## Problem to solve
Update the records from the start through the line containing "pyautogui.click(x=769, y=112)", replacing "checkbox" with "check box" and leaving everything else unchanged.

Stored data entries
-- begin --

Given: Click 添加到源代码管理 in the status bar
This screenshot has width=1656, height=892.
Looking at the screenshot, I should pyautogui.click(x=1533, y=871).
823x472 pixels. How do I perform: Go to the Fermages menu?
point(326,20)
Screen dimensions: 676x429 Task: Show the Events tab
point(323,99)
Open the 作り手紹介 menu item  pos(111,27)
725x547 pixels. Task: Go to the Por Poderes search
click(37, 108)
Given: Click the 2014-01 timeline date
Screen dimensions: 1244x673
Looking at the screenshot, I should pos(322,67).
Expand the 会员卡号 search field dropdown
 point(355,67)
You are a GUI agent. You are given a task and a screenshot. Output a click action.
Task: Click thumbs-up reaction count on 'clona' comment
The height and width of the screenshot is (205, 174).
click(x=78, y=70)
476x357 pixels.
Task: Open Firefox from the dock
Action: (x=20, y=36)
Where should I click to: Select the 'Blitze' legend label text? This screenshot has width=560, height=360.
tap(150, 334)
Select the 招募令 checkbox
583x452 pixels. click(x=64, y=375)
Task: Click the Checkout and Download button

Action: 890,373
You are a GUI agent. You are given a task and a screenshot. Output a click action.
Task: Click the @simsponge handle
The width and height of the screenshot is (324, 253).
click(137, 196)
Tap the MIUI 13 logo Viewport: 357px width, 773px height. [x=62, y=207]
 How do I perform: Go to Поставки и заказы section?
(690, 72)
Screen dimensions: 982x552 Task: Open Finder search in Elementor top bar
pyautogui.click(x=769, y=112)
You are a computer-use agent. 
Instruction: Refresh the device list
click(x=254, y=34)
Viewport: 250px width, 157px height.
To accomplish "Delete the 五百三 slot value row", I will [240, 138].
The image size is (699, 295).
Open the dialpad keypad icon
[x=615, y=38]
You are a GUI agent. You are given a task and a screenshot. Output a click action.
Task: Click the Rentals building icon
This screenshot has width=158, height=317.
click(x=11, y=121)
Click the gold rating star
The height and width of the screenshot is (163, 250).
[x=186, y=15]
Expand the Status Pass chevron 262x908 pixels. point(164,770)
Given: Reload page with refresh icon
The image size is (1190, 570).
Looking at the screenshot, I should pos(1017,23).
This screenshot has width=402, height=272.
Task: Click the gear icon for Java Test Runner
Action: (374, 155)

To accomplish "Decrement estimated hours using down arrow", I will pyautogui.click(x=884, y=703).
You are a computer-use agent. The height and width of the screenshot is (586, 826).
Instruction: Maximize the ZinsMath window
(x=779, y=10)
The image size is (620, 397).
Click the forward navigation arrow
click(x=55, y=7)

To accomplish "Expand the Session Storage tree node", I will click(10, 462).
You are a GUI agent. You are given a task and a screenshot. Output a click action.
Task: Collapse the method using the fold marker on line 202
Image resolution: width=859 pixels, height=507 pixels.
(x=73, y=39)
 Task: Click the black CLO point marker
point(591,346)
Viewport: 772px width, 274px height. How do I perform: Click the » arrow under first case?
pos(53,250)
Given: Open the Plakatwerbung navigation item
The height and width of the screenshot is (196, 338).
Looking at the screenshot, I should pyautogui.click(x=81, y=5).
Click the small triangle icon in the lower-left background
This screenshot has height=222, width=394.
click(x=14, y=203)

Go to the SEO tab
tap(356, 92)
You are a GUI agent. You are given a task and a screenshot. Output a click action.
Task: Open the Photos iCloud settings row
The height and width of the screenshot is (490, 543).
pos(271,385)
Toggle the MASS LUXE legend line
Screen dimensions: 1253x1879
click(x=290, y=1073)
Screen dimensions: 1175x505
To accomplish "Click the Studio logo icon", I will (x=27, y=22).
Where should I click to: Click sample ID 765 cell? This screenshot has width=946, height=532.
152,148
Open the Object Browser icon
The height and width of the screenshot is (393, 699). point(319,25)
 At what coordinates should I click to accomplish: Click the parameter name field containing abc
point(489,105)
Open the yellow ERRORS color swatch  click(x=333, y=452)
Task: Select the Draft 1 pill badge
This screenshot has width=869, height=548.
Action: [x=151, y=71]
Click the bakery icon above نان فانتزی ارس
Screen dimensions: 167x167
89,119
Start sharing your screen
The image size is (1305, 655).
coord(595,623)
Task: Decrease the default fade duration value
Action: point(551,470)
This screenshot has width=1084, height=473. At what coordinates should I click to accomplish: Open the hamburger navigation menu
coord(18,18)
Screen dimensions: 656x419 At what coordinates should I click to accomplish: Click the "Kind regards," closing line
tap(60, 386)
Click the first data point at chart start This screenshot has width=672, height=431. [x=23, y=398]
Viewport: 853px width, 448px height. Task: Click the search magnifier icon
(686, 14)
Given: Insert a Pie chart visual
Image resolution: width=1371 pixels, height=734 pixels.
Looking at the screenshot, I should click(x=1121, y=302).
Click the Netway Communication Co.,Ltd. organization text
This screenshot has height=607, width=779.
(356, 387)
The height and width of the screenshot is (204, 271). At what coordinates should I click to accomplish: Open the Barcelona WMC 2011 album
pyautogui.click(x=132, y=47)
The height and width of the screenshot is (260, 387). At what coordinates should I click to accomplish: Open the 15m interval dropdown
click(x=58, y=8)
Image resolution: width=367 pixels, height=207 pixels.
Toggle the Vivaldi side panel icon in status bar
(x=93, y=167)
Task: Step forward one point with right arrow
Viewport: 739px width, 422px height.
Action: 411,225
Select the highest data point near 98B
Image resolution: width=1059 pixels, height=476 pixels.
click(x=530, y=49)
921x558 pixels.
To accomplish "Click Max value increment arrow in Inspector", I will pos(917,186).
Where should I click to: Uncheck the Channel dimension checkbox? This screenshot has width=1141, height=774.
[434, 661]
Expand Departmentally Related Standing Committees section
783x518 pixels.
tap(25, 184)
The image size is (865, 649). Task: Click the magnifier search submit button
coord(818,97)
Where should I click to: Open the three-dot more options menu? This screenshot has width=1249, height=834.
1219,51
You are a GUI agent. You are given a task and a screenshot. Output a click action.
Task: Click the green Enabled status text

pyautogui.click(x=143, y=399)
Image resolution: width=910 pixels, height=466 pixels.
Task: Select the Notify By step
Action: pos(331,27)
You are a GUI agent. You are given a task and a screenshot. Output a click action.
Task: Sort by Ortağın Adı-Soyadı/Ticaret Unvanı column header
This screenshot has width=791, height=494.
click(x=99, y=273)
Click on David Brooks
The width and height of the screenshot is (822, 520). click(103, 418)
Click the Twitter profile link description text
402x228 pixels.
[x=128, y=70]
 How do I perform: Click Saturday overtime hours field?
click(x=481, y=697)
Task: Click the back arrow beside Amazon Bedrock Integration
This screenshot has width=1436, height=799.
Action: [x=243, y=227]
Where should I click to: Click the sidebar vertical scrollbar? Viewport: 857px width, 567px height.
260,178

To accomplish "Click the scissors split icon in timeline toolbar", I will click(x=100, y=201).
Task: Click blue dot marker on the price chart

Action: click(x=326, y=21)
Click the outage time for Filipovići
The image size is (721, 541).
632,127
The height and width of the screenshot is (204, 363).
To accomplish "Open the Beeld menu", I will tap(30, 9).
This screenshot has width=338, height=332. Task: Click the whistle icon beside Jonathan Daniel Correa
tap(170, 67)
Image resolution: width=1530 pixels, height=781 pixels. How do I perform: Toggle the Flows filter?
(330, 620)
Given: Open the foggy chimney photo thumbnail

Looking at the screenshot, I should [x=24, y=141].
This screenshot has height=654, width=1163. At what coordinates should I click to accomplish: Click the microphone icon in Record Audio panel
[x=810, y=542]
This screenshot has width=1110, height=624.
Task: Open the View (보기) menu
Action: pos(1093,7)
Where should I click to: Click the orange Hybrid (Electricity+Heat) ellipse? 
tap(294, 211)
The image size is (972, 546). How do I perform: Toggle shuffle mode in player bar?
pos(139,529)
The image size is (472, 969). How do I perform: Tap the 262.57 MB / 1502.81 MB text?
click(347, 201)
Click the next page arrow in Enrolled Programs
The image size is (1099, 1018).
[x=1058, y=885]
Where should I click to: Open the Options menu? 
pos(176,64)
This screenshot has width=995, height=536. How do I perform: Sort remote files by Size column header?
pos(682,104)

-- end --

## Finished exercise
Given: Click 添加到源代码管理 in the status bar
This screenshot has width=1656, height=892.
Looking at the screenshot, I should pyautogui.click(x=1533, y=871).
823x472 pixels. How do I perform: Go to the Fermages menu?
point(326,20)
Screen dimensions: 676x429 Task: Show the Events tab
point(323,99)
Open the 作り手紹介 menu item  pos(111,27)
725x547 pixels. Task: Go to the Por Poderes search
click(37, 108)
Given: Click the 2014-01 timeline date
Screen dimensions: 1244x673
Looking at the screenshot, I should pos(322,67).
Expand the 会员卡号 search field dropdown
 point(355,67)
You are a GUI agent. You are given a task and a screenshot. Output a click action.
Task: Click thumbs-up reaction count on 'clona' comment
The height and width of the screenshot is (205, 174).
click(x=78, y=70)
476x357 pixels.
Task: Open Firefox from the dock
Action: (x=20, y=36)
Where should I click to: Select the 'Blitze' legend label text? This screenshot has width=560, height=360.
tap(150, 334)
Select the 招募令 check box
583x452 pixels. click(x=64, y=375)
Task: Click the Checkout and Download button

Action: 890,373
You are a GUI agent. You are given a task and a screenshot. Output a click action.
Task: Click the @simsponge handle
The width and height of the screenshot is (324, 253).
click(137, 196)
Tap the MIUI 13 logo Viewport: 357px width, 773px height. [x=62, y=207]
 How do I perform: Go to Поставки и заказы section?
(690, 72)
Screen dimensions: 982x552 Task: Open Finder search in Elementor top bar
pyautogui.click(x=769, y=112)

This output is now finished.